[Collected data]
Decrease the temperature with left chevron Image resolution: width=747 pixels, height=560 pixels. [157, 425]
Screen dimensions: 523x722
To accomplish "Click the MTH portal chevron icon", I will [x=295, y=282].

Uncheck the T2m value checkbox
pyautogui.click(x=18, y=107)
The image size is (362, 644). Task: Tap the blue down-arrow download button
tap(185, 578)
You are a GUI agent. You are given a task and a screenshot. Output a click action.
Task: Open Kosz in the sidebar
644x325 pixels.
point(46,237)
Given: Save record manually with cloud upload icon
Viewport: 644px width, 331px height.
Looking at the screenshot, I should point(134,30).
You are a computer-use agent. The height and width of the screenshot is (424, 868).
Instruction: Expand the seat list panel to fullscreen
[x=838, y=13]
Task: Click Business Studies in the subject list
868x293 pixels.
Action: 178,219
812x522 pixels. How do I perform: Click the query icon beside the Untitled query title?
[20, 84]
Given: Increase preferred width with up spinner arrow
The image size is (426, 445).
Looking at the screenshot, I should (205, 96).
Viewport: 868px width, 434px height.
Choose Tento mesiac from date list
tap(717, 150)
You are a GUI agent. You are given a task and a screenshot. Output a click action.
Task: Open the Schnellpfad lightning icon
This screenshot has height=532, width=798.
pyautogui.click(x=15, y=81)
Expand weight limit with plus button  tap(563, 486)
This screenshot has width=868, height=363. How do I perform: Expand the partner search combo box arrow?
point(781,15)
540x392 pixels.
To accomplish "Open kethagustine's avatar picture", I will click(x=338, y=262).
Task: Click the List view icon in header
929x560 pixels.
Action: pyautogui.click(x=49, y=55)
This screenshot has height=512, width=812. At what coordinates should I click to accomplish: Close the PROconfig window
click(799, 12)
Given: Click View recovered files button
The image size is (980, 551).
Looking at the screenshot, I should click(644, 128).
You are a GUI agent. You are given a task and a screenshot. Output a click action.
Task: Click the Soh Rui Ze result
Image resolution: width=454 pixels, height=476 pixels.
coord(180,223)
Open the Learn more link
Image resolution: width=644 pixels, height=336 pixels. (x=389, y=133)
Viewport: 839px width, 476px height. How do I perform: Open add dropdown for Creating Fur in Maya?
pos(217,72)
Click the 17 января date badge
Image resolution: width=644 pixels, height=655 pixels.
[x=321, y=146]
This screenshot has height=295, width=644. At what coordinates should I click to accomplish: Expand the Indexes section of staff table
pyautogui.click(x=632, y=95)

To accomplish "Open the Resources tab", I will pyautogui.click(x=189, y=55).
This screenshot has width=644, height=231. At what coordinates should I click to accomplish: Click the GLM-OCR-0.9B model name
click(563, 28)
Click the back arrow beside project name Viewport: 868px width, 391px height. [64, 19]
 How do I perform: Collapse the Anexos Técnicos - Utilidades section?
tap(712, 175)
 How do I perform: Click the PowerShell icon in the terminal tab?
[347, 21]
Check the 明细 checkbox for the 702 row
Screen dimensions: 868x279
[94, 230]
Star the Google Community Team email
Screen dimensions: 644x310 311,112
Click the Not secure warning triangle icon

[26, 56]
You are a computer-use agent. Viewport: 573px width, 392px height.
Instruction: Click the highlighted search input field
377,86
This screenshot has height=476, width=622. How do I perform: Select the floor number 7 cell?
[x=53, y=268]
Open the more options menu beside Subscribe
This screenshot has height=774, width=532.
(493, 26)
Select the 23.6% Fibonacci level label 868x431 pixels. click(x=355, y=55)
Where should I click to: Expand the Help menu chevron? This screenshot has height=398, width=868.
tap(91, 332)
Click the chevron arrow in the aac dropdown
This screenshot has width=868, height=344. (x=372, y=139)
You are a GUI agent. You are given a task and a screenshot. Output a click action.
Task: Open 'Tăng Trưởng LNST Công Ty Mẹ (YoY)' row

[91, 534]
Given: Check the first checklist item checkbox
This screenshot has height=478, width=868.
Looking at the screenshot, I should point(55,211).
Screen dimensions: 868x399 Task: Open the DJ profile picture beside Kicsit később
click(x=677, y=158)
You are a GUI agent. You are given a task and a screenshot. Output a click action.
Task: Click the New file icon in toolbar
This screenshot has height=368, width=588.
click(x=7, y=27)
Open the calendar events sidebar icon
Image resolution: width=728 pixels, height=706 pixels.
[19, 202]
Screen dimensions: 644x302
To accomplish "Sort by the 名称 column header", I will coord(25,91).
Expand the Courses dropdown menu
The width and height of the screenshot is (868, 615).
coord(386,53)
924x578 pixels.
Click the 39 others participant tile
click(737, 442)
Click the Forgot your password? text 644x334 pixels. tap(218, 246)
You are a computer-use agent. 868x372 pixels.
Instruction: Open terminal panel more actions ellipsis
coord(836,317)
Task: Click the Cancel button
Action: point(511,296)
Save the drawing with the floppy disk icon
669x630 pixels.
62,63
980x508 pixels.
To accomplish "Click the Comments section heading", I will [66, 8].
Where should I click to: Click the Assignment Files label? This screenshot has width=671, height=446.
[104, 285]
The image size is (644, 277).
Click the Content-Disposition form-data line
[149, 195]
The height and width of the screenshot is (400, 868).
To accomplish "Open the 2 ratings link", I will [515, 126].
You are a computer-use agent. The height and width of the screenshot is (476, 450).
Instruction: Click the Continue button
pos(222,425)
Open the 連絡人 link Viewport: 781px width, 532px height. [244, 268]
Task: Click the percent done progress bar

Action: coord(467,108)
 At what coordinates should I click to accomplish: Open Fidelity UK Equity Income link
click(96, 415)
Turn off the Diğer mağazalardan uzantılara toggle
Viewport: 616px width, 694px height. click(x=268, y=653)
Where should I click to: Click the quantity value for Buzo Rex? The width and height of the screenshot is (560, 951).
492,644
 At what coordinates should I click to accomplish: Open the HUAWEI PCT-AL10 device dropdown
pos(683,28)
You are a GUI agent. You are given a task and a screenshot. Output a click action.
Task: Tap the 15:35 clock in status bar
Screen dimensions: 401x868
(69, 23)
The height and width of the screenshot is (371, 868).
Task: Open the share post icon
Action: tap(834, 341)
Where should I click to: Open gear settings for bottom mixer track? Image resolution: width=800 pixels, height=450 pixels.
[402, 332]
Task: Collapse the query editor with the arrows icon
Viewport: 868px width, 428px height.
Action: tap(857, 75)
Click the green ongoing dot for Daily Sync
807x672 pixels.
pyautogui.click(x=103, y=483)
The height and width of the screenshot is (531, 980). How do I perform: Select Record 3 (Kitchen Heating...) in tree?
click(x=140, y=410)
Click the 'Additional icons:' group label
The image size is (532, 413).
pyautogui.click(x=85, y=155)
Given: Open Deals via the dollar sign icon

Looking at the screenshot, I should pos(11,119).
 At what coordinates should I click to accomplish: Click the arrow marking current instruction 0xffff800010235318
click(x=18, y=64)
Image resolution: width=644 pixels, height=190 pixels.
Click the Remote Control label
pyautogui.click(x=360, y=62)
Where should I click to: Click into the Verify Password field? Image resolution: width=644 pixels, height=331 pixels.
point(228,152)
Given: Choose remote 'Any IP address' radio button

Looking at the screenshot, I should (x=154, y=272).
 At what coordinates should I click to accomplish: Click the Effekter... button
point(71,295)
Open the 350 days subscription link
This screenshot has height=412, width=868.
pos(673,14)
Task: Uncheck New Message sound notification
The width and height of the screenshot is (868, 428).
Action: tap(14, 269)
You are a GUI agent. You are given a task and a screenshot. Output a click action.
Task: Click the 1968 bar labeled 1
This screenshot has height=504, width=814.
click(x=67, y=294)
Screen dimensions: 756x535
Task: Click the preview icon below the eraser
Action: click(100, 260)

* _Exercise_
Every entry shown above should be transcribed without alteration.

* _The completed task_
Decrease the temperature with left chevron Image resolution: width=747 pixels, height=560 pixels. [157, 425]
Screen dimensions: 523x722
To accomplish "Click the MTH portal chevron icon", I will [x=295, y=282].

Uncheck the T2m value checkbox
pyautogui.click(x=18, y=107)
The image size is (362, 644). Task: Tap the blue down-arrow download button
tap(185, 578)
You are a GUI agent. You are given a task and a screenshot. Output a click action.
Task: Open Kosz in the sidebar
644x325 pixels.
point(46,237)
Given: Save record manually with cloud upload icon
Viewport: 644px width, 331px height.
Looking at the screenshot, I should point(134,30).
You are a computer-use agent. The height and width of the screenshot is (424, 868).
Instruction: Expand the seat list panel to fullscreen
[x=838, y=13]
Task: Click Business Studies in the subject list
868x293 pixels.
Action: 178,219
812x522 pixels. How do I perform: Click the query icon beside the Untitled query title?
[20, 84]
Given: Increase preferred width with up spinner arrow
The image size is (426, 445).
Looking at the screenshot, I should (205, 96).
Viewport: 868px width, 434px height.
Choose Tento mesiac from date list
tap(717, 150)
You are a GUI agent. You are given a task and a screenshot. Output a click action.
Task: Open the Schnellpfad lightning icon
This screenshot has height=532, width=798.
pyautogui.click(x=15, y=81)
Expand weight limit with plus button  tap(563, 486)
This screenshot has width=868, height=363. How do I perform: Expand the partner search combo box arrow?
point(781,15)
540x392 pixels.
To accomplish "Open kethagustine's avatar picture", I will click(x=338, y=262).
Task: Click the List view icon in header
929x560 pixels.
Action: pyautogui.click(x=49, y=55)
This screenshot has height=512, width=812. At what coordinates should I click to accomplish: Close the PROconfig window
click(799, 12)
Given: Click View recovered files button
The image size is (980, 551).
Looking at the screenshot, I should click(644, 128).
You are a GUI agent. You are given a task and a screenshot. Output a click action.
Task: Click the Soh Rui Ze result
Image resolution: width=454 pixels, height=476 pixels.
coord(180,223)
Open the Learn more link
Image resolution: width=644 pixels, height=336 pixels. (x=389, y=133)
Viewport: 839px width, 476px height. How do I perform: Open add dropdown for Creating Fur in Maya?
pos(217,72)
Click the 17 января date badge
Image resolution: width=644 pixels, height=655 pixels.
[x=321, y=146]
This screenshot has height=295, width=644. At what coordinates should I click to accomplish: Expand the Indexes section of staff table
pyautogui.click(x=632, y=95)

To accomplish "Open the Resources tab", I will pyautogui.click(x=189, y=55).
This screenshot has width=644, height=231. At what coordinates should I click to accomplish: Click the GLM-OCR-0.9B model name
click(563, 28)
Click the back arrow beside project name Viewport: 868px width, 391px height. [64, 19]
 How do I perform: Collapse the Anexos Técnicos - Utilidades section?
tap(712, 175)
 How do I perform: Click the PowerShell icon in the terminal tab?
[347, 21]
Check the 明细 checkbox for the 702 row
Screen dimensions: 868x279
[94, 230]
Star the Google Community Team email
Screen dimensions: 644x310 311,112
Click the Not secure warning triangle icon

[26, 56]
You are a computer-use agent. Viewport: 573px width, 392px height.
Instruction: Click the highlighted search input field
377,86
This screenshot has height=476, width=622. How do I perform: Select the floor number 7 cell?
[x=53, y=268]
Open the more options menu beside Subscribe
This screenshot has height=774, width=532.
(493, 26)
Select the 23.6% Fibonacci level label 868x431 pixels. click(x=355, y=55)
Where should I click to: Expand the Help menu chevron? This screenshot has height=398, width=868.
tap(91, 332)
Click the chevron arrow in the aac dropdown
This screenshot has width=868, height=344. (x=372, y=139)
You are a GUI agent. You are given a task and a screenshot. Output a click action.
Task: Open 'Tăng Trưởng LNST Công Ty Mẹ (YoY)' row

[91, 534]
Given: Check the first checklist item checkbox
This screenshot has height=478, width=868.
Looking at the screenshot, I should point(55,211).
Screen dimensions: 868x399 Task: Open the DJ profile picture beside Kicsit később
click(x=677, y=158)
You are a GUI agent. You are given a task and a screenshot. Output a click action.
Task: Click the New file icon in toolbar
This screenshot has height=368, width=588.
click(x=7, y=27)
Open the calendar events sidebar icon
Image resolution: width=728 pixels, height=706 pixels.
[19, 202]
Screen dimensions: 644x302
To accomplish "Sort by the 名称 column header", I will coord(25,91).
Expand the Courses dropdown menu
The width and height of the screenshot is (868, 615).
coord(386,53)
924x578 pixels.
Click the 39 others participant tile
click(737, 442)
Click the Forgot your password? text 644x334 pixels. tap(218, 246)
You are a computer-use agent. 868x372 pixels.
Instruction: Open terminal panel more actions ellipsis
coord(836,317)
Task: Click the Cancel button
Action: point(511,296)
Save the drawing with the floppy disk icon
669x630 pixels.
62,63
980x508 pixels.
To accomplish "Click the Comments section heading", I will [66, 8].
Where should I click to: Click the Assignment Files label? This screenshot has width=671, height=446.
[104, 285]
The image size is (644, 277).
Click the Content-Disposition form-data line
[149, 195]
The height and width of the screenshot is (400, 868).
To accomplish "Open the 2 ratings link", I will [515, 126].
You are a computer-use agent. The height and width of the screenshot is (476, 450).
Instruction: Click the Continue button
pos(222,425)
Open the 連絡人 link Viewport: 781px width, 532px height. [244, 268]
Task: Click the percent done progress bar

Action: coord(467,108)
 At what coordinates should I click to accomplish: Open Fidelity UK Equity Income link
click(96, 415)
Turn off the Diğer mağazalardan uzantılara toggle
Viewport: 616px width, 694px height. click(x=268, y=653)
Where should I click to: Click the quantity value for Buzo Rex? The width and height of the screenshot is (560, 951).
492,644
 At what coordinates should I click to accomplish: Open the HUAWEI PCT-AL10 device dropdown
pos(683,28)
You are a GUI agent. You are given a task and a screenshot. Output a click action.
Task: Tap the 15:35 clock in status bar
Screen dimensions: 401x868
(69, 23)
The height and width of the screenshot is (371, 868).
Task: Open the share post icon
Action: tap(834, 341)
Where should I click to: Open gear settings for bottom mixer track? Image resolution: width=800 pixels, height=450 pixels.
[402, 332]
Task: Collapse the query editor with the arrows icon
Viewport: 868px width, 428px height.
Action: tap(857, 75)
Click the green ongoing dot for Daily Sync
807x672 pixels.
pyautogui.click(x=103, y=483)
The height and width of the screenshot is (531, 980). How do I perform: Select Record 3 (Kitchen Heating...) in tree?
click(x=140, y=410)
Click the 'Additional icons:' group label
The image size is (532, 413).
pyautogui.click(x=85, y=155)
Given: Open Deals via the dollar sign icon

Looking at the screenshot, I should pos(11,119).
 At what coordinates should I click to accomplish: Click the arrow marking current instruction 0xffff800010235318
click(x=18, y=64)
Image resolution: width=644 pixels, height=190 pixels.
Click the Remote Control label
pyautogui.click(x=360, y=62)
Where should I click to: Click into the Verify Password field? Image resolution: width=644 pixels, height=331 pixels.
point(228,152)
Given: Choose remote 'Any IP address' radio button

Looking at the screenshot, I should (x=154, y=272).
 At what coordinates should I click to accomplish: Click the Effekter... button
point(71,295)
Open the 350 days subscription link
This screenshot has height=412, width=868.
pos(673,14)
Task: Uncheck New Message sound notification
The width and height of the screenshot is (868, 428).
Action: tap(14, 269)
You are a GUI agent. You are given a task and a screenshot. Output a click action.
Task: Click the 1968 bar labeled 1
This screenshot has height=504, width=814.
click(x=67, y=294)
Screen dimensions: 756x535
Task: Click the preview icon below the eraser
Action: click(100, 260)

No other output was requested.